> Directions:
Tally the lines in the listing below that hold the string "radio", and reply with that tally alone.

+--

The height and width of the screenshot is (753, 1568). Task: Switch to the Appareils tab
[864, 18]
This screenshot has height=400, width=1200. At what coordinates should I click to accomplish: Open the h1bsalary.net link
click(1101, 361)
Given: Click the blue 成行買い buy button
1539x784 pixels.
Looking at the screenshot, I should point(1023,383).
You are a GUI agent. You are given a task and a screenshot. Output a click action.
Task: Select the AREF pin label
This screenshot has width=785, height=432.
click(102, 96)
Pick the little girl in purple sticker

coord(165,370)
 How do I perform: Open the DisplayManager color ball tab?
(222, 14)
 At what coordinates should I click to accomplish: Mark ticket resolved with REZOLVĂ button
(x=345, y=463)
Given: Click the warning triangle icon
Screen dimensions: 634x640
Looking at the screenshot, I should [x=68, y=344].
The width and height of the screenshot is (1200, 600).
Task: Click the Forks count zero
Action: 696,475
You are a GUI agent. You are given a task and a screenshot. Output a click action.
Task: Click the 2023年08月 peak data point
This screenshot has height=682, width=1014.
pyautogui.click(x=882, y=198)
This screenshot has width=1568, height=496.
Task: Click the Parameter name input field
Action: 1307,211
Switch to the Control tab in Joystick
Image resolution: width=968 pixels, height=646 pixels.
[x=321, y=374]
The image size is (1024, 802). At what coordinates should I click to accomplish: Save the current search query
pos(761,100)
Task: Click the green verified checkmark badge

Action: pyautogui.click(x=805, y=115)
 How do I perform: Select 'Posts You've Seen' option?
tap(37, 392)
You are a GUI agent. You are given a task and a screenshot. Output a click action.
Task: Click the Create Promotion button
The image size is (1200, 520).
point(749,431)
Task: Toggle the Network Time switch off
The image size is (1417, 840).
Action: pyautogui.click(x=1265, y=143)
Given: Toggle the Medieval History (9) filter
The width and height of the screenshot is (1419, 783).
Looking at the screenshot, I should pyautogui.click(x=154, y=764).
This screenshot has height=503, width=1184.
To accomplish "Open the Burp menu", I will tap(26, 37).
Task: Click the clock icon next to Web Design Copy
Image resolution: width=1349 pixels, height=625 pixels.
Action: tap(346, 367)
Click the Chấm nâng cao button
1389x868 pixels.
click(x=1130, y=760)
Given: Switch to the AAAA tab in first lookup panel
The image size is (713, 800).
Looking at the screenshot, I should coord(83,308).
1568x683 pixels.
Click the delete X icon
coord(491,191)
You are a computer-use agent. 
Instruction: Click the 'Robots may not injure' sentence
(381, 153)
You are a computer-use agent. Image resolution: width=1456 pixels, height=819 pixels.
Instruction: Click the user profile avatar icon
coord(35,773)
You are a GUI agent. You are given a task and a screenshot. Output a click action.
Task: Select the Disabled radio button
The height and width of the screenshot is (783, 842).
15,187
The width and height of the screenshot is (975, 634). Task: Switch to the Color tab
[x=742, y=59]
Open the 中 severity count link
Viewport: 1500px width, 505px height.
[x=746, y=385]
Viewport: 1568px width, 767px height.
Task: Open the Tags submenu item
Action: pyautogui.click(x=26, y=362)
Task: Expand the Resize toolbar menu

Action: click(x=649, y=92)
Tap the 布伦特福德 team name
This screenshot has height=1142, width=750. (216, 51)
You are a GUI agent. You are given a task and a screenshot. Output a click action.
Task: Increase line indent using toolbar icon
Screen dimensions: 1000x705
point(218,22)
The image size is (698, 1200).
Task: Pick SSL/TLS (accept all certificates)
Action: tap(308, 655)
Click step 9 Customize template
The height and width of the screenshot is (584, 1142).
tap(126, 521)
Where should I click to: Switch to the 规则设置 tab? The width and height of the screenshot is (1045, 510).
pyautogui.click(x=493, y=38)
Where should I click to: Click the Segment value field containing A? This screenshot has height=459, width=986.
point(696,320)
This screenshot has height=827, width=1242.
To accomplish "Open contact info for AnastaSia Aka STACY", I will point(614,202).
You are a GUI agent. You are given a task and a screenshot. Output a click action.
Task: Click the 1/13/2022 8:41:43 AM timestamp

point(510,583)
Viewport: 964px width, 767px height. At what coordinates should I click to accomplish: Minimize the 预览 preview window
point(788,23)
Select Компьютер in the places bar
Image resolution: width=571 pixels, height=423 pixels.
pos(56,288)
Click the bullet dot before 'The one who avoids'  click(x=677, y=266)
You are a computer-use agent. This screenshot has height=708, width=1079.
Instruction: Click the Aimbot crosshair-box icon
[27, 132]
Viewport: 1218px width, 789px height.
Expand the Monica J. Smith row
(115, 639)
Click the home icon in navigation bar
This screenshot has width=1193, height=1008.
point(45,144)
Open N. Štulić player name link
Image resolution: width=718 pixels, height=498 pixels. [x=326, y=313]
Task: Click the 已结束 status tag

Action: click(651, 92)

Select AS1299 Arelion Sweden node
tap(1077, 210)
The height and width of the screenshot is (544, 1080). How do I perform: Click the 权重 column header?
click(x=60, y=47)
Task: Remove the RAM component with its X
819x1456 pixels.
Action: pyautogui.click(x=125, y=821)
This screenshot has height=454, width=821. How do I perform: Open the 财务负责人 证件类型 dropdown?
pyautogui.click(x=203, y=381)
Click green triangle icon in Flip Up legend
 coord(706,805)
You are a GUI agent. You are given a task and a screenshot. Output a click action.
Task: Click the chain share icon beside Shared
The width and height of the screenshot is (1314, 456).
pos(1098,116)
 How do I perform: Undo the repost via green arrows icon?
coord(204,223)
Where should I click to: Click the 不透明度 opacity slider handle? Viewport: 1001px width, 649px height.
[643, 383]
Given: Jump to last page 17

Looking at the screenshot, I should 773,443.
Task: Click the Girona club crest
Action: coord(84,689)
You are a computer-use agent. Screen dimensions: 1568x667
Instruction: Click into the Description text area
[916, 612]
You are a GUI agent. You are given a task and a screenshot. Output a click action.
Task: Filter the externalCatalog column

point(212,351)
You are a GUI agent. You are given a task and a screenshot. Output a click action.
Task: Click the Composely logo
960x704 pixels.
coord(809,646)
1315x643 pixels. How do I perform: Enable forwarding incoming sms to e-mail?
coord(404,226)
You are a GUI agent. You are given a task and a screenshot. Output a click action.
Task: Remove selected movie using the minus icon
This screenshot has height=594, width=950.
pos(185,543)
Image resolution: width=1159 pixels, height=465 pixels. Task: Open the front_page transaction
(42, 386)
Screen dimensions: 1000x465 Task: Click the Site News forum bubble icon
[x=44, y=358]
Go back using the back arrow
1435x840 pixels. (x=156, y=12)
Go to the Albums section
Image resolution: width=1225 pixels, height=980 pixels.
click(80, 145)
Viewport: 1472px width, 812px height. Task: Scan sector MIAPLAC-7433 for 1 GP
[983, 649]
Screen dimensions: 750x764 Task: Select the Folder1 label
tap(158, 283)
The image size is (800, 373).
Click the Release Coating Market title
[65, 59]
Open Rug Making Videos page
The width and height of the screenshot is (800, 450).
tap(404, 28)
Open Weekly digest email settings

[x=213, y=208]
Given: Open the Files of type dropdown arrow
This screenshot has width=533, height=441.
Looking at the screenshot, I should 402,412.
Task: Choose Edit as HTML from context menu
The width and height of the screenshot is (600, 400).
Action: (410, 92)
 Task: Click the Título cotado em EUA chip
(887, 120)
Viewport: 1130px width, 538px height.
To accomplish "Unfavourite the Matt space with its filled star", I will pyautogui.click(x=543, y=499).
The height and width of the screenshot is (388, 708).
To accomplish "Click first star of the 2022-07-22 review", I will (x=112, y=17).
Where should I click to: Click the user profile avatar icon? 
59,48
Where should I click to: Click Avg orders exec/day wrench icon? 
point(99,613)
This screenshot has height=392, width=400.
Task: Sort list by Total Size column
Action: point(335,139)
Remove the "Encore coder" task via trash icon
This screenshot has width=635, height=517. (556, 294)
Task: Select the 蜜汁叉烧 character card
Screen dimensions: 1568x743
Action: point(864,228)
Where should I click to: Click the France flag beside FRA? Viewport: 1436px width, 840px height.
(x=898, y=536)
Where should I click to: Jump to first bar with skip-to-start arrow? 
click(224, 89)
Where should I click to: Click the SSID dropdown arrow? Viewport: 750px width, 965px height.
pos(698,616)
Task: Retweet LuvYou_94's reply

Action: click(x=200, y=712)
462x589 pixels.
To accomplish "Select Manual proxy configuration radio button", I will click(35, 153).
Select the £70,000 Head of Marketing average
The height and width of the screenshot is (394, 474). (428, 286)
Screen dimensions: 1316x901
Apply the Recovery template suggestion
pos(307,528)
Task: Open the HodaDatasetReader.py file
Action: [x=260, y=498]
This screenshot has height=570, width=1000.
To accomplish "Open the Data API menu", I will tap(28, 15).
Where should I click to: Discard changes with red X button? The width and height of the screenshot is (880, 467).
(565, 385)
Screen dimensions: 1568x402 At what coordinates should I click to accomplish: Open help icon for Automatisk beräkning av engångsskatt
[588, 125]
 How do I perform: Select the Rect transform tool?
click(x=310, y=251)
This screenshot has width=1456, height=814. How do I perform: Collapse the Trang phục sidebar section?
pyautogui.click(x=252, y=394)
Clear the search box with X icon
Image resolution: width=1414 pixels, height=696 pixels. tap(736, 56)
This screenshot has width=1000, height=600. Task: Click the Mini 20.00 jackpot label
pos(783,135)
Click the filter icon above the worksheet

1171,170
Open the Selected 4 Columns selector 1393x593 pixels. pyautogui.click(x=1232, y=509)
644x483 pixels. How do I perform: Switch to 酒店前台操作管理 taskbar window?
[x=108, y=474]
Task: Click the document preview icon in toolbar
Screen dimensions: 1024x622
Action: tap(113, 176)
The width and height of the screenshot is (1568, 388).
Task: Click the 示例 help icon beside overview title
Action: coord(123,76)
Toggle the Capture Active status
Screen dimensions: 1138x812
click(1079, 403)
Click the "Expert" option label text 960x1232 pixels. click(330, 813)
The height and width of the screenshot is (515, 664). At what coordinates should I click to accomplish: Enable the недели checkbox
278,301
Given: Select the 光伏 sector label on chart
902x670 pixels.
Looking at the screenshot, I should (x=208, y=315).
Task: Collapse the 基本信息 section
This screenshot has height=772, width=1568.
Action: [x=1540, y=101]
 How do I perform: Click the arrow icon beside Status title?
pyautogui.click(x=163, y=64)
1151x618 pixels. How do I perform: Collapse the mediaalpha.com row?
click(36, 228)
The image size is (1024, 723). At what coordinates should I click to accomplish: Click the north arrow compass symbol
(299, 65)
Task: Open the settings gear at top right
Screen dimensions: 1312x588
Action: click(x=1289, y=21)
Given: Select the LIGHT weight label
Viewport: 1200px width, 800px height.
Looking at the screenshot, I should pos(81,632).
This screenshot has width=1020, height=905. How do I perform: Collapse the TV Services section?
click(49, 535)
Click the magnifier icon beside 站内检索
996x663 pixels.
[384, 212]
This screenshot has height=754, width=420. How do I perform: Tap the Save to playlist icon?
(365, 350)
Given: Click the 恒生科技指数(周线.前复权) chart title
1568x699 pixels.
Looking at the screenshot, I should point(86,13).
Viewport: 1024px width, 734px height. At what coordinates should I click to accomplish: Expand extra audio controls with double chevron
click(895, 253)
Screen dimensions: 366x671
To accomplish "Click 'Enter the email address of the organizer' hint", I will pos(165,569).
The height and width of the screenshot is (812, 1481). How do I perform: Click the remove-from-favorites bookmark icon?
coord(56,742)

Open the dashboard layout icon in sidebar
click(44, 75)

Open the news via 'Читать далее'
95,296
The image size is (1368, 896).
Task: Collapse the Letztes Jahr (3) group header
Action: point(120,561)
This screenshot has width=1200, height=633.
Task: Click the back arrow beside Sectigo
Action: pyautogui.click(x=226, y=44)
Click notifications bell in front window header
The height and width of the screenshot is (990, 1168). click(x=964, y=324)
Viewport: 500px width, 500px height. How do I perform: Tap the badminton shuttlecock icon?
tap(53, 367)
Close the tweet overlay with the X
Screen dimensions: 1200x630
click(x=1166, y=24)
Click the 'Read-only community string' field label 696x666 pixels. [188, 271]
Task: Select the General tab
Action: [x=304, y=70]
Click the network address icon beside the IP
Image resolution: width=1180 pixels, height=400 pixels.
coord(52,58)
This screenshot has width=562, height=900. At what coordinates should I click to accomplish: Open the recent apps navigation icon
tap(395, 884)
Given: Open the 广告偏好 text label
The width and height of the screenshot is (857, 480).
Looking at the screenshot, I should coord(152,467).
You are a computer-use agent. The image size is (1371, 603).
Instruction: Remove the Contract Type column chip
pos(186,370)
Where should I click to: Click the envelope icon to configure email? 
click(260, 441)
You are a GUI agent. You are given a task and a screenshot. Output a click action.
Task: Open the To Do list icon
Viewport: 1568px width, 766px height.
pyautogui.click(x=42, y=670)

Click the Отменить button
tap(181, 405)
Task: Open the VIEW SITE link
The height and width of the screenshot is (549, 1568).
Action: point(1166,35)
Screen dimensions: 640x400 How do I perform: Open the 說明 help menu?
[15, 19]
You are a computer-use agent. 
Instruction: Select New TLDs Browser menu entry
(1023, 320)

+--

> Answer section:
2